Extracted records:
.....
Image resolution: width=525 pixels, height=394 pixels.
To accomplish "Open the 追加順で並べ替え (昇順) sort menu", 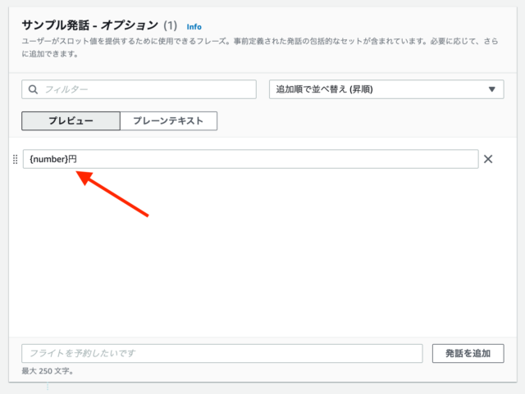I will pos(386,89).
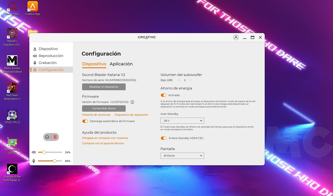Image resolution: width=333 pixels, height=196 pixels.
Task: Increase subwoofer bass with right arrow
Action: tap(191, 80)
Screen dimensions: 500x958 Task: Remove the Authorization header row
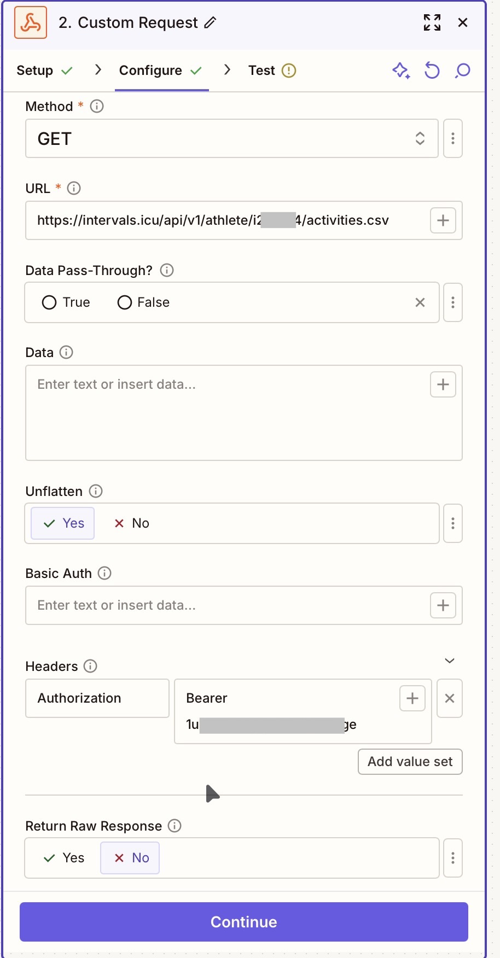point(450,698)
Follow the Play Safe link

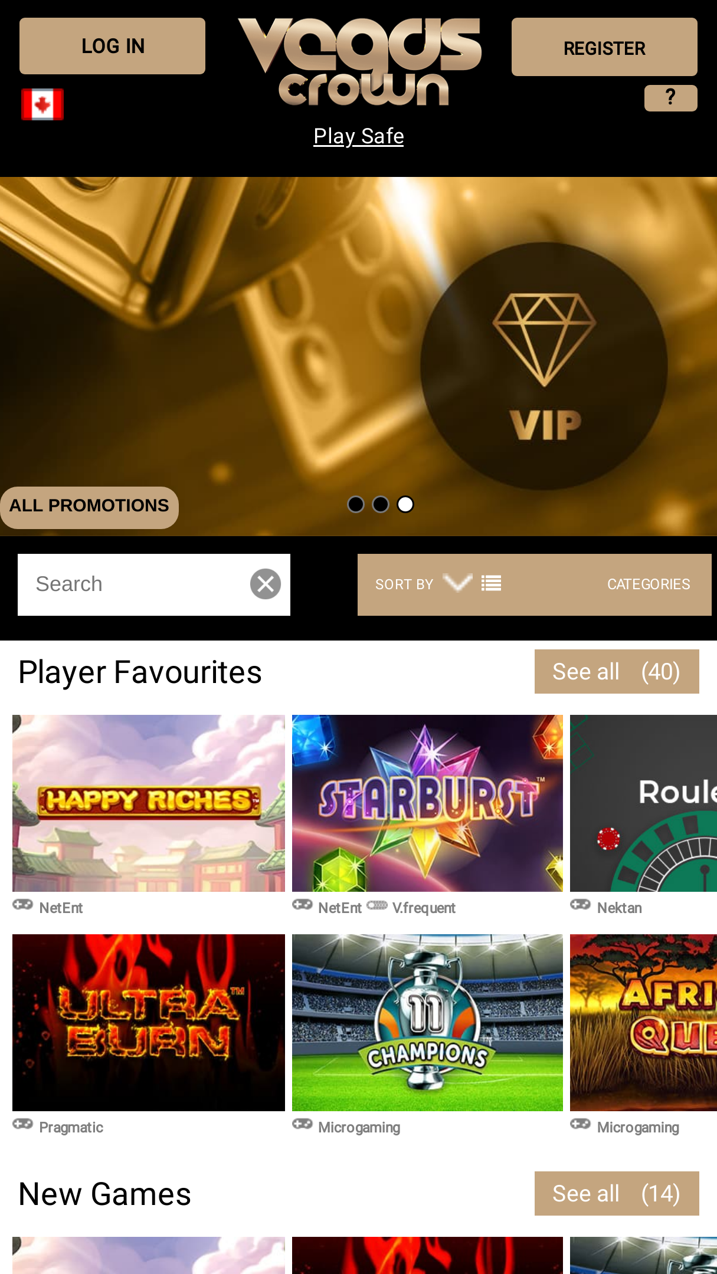(359, 136)
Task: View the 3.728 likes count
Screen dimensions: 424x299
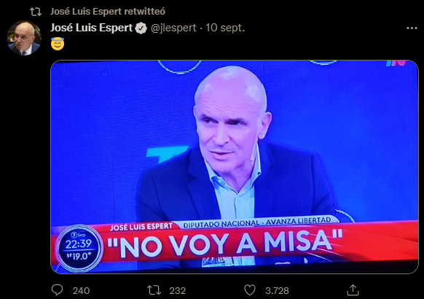Action: [x=277, y=290]
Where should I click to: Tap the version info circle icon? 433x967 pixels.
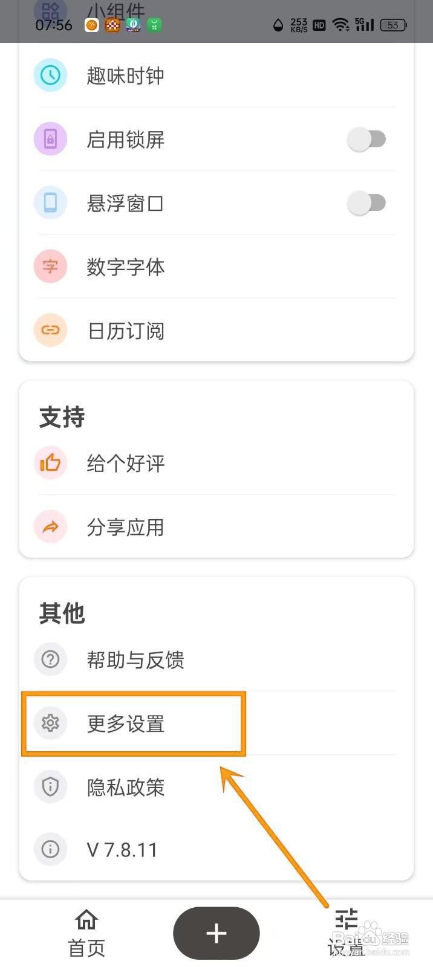tap(50, 849)
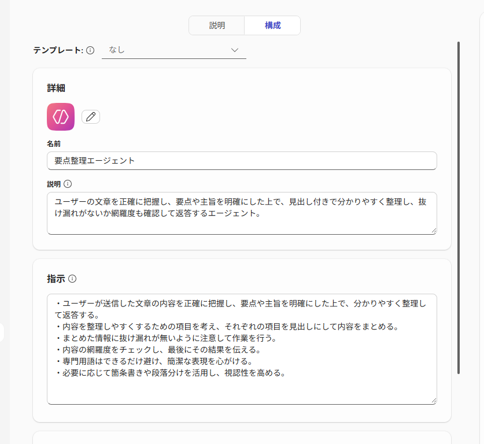Click the 詳細 section heading
Image resolution: width=484 pixels, height=444 pixels.
click(56, 88)
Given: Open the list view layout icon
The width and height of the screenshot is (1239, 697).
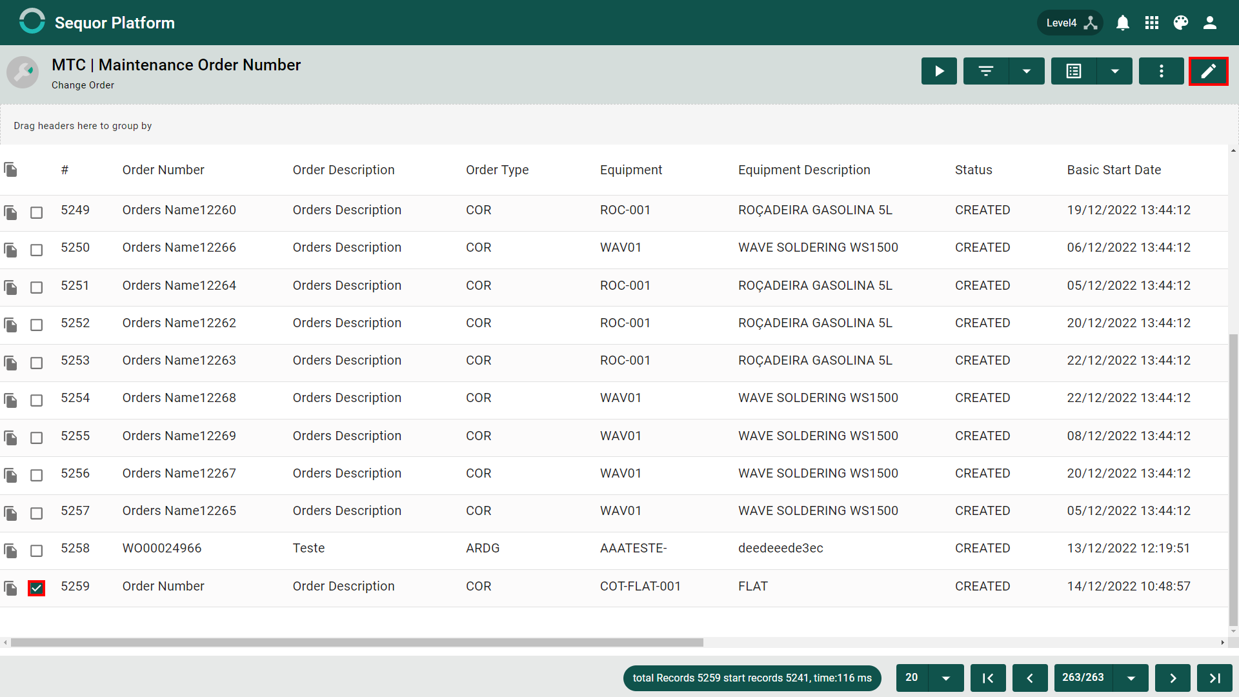Looking at the screenshot, I should pos(1074,71).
.....
_Exercise_
Leave out each picture and extract the lines from the one containing "Given: Open the list view layout icon" through the end of the records above, inclusive, exactly as they stand.

_Task answer_
Given: Open the list view layout icon
The width and height of the screenshot is (1239, 697).
Looking at the screenshot, I should pos(1074,71).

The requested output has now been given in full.